ZU PRÜFENDER TEXT:

....

Eltern kriegen keine Privilegien

Hamburg nimmt bei Rund-um-die-Uhr-Ladenöffnung keine Rücksicht auf allein erziehende Mütter. Begründung: die andern Länder tun’s auch nicht. Nur Berlin führt eine Schutzklausel ein

Von Kaija Kutter

Im Weihnachtsgeschäft bleiben Hamburgs Verkäuferinnen vom neuen Ladenöffnungsgesetz noch verschont, aber schon ab dem 2. Januar ist es den Läden in der Elbmetropole erlaubt, werktags rund um die Uhr zu öffnen. Anders als das Land Berlin hat Hamburg bei dem kürzlich verabschiedeten Gesetz keine Schutzklausel für allein erziehende Mütter eingebaut.

Das Hamburger Gesetz sei „extrem kinder- und familienunfreundlich“, meinen die drei Hamburger SPD-Abgeordneten Carola Veit, Andrea Hilgers und Gesine Dräger. Im Handel arbeiten zu 70 Prozent Frauen. Der vom Senat eingerichtete „Familien-TÜV“, der alle Gesetze auf Familienfreundlichkeit testen soll, habe „mal wieder versagt“. Da der Senat allen berufstätigen Eltern eine Kita-Betreuung garantiert, fragen die drei in einer leicht überspitzt formulierten parlamentarischen Anfrage nach, mit welchen „jährlichen Kosten“ er für Spät- und Nachtbetreuung rechnet.

....

EINGABEDATEN:
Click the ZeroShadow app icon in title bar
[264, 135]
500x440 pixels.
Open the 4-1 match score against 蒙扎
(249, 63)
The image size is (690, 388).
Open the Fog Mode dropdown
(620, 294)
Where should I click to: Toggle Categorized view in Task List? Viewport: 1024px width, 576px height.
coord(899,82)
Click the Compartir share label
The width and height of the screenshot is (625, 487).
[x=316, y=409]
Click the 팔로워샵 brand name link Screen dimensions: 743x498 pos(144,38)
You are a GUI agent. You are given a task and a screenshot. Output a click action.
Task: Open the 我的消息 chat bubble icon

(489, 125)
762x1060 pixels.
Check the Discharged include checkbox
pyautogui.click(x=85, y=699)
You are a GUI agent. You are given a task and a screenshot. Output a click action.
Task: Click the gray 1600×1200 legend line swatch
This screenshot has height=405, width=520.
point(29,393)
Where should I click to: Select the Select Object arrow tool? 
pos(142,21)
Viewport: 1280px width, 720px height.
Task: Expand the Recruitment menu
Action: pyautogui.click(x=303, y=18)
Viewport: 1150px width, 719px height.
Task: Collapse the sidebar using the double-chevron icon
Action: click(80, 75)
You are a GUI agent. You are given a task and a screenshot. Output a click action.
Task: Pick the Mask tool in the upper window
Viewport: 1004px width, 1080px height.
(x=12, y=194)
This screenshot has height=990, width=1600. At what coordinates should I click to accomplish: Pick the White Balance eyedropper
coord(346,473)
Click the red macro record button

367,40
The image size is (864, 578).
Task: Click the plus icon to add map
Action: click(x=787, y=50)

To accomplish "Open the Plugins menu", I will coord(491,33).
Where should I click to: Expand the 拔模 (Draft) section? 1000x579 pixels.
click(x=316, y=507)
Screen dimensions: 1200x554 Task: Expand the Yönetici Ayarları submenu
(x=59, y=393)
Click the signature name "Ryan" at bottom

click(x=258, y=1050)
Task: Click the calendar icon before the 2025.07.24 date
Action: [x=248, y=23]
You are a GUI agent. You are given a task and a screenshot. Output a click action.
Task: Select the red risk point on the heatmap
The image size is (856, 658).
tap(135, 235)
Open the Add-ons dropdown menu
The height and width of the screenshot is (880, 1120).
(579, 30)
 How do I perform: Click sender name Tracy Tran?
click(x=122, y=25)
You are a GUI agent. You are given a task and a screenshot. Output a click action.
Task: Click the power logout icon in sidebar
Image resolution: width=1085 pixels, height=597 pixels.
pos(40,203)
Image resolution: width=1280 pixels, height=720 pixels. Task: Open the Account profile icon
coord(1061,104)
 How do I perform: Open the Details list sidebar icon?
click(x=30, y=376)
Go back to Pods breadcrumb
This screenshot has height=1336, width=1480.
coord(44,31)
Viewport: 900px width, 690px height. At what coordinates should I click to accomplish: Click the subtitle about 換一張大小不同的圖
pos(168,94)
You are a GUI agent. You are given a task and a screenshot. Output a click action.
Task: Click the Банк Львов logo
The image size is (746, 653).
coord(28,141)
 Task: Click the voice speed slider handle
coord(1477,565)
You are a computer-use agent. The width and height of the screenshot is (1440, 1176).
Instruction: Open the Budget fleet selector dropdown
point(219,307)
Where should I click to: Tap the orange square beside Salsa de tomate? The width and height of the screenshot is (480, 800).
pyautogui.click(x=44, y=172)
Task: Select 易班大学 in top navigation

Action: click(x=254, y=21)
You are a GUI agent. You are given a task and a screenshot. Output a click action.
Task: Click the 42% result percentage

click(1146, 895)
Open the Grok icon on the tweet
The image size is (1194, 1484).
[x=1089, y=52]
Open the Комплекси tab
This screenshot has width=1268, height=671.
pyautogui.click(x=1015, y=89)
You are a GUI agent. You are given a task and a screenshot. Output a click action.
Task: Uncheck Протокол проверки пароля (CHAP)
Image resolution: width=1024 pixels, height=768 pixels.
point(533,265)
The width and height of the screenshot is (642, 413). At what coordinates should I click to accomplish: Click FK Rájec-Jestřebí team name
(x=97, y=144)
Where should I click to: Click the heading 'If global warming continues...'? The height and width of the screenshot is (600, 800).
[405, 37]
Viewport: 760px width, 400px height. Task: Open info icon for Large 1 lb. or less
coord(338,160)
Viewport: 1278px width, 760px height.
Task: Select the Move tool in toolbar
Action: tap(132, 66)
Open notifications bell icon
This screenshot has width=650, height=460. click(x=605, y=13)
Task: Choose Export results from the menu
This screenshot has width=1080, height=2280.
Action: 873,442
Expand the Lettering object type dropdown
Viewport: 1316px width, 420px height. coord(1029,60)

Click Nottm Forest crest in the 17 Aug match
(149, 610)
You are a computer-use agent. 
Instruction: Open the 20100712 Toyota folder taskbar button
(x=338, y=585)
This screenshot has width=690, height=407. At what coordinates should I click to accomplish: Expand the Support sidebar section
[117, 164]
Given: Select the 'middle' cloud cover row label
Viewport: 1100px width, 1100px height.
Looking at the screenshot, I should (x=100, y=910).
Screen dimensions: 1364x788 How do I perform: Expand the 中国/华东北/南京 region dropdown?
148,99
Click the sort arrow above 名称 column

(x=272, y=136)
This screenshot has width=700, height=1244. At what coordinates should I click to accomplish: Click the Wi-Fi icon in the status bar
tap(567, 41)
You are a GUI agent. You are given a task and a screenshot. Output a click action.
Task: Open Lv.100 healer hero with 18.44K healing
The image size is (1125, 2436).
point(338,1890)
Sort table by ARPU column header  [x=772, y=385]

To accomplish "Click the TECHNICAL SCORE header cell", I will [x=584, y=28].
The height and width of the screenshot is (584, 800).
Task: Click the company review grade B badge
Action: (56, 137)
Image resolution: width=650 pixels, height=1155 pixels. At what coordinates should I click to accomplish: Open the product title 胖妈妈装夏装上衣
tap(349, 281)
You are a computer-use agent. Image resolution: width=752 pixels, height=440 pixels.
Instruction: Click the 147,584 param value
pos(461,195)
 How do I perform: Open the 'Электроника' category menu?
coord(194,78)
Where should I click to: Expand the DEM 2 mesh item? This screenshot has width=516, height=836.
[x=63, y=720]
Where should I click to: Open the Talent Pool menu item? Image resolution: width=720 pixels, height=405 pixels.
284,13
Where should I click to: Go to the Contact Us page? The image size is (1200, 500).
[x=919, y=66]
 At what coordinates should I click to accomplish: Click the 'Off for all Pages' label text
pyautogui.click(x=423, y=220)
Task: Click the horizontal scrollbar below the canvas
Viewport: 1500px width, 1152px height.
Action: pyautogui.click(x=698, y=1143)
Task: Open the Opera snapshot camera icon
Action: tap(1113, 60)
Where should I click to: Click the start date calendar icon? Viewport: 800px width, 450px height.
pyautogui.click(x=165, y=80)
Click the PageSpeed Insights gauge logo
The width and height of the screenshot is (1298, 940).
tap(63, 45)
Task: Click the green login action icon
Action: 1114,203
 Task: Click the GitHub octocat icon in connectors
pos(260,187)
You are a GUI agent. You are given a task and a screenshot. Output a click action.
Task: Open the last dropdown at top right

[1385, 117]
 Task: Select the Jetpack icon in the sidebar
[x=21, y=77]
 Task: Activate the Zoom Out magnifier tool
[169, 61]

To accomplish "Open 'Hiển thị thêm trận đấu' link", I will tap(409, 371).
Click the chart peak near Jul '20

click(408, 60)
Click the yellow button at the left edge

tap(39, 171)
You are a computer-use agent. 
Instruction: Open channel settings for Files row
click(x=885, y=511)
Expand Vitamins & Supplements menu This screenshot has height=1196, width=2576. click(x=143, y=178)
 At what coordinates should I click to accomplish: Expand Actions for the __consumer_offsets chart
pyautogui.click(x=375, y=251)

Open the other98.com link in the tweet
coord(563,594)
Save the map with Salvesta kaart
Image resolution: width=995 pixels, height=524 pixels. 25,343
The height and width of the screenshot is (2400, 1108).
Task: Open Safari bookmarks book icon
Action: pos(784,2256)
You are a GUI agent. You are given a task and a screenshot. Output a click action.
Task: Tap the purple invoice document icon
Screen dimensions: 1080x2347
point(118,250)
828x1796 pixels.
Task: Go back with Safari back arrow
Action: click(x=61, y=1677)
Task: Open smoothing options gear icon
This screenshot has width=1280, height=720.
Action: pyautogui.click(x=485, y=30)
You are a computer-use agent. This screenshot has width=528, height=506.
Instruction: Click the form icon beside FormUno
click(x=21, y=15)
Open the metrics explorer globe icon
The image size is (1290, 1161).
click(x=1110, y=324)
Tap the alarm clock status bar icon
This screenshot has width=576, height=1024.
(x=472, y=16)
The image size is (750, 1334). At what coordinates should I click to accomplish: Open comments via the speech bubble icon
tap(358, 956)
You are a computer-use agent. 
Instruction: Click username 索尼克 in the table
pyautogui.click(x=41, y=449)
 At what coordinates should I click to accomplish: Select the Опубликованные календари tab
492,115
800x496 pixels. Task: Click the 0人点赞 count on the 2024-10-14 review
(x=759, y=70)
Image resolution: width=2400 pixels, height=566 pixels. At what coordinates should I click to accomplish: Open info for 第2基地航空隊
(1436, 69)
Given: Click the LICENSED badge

....

Ab welchem Tag dürfen die Läden in Hamburg laut dem Text zur Ladenöffnung werktags rund um die Uhr öffnen? Maßgeblich ist allein der Text, nicht die Datensätze.

Ab dem 2. Januar.